Royal Dutch Shell (RDSB.L) suffered $18.3bn (£14.1bn) of losses in the second quarter as the coronavirus hammered demand for oil and gas, forcing a record write-down in the value of its assets.
A bleak outlook for future prices for the Anglo-Dutch company amid the global economic crisis saw it confirm $16.8bn in post-tax impairment costs on Thursday.
But its shares were down only 0.5% in London in early trading, as its adjusted earnings, which strip out such charges, were better than expected. It made $600m in the second quarter, down 82% year-on-year, but analysts had expected $674m losses.
The company announced earlier this year it would cut dividends for the first time since the Second World War and slash billions from planned spending to bring down costs.
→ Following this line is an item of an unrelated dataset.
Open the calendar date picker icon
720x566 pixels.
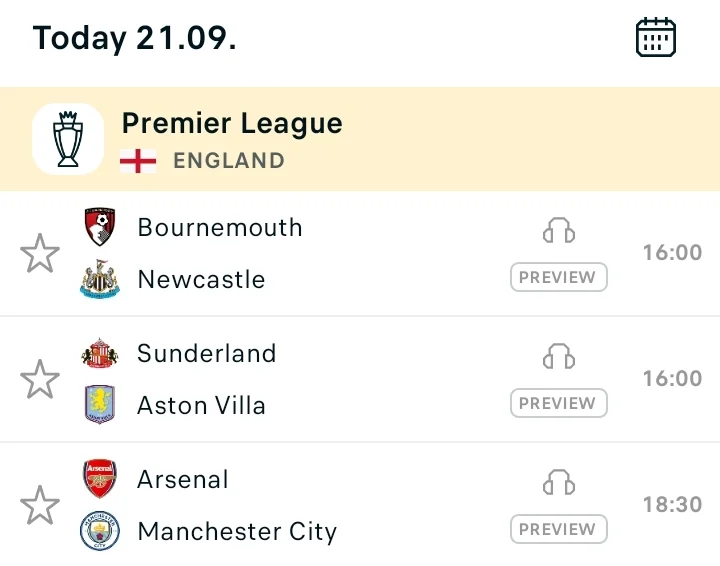(x=656, y=37)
It paid $1.2bn to shareholders in the second quarter, however.
Shell highlighted “very strong crude and oil products trading,” as well as lower operating costs, partially offsetting lower oil and gas sales, lower margins on its refining business and higher well write-offs.
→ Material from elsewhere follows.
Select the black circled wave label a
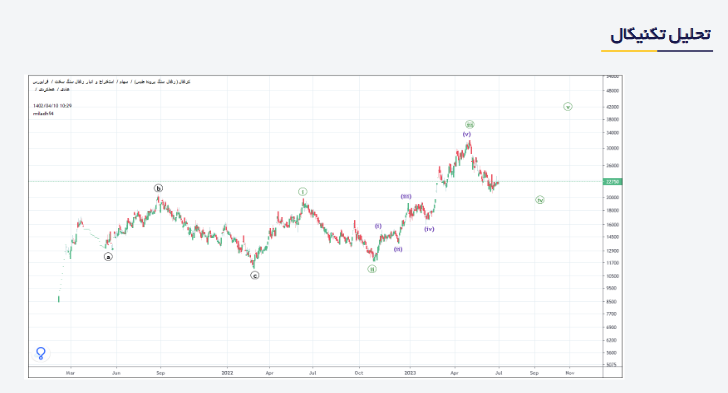The image size is (728, 393). click(x=108, y=256)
“Shell has delivered resilient cash flow in a remarkably challenging environment. We continue to focus on safe and reliable operations and our decisive cash preservation measures will underpin the strengthening of our balance sheet, said its CEO Ben van Beurden.
Russ Mould, investment director at AJ Bell, noted: “Under the circumstances Royal Dutch Shell’s latest results could have been a lot worse.”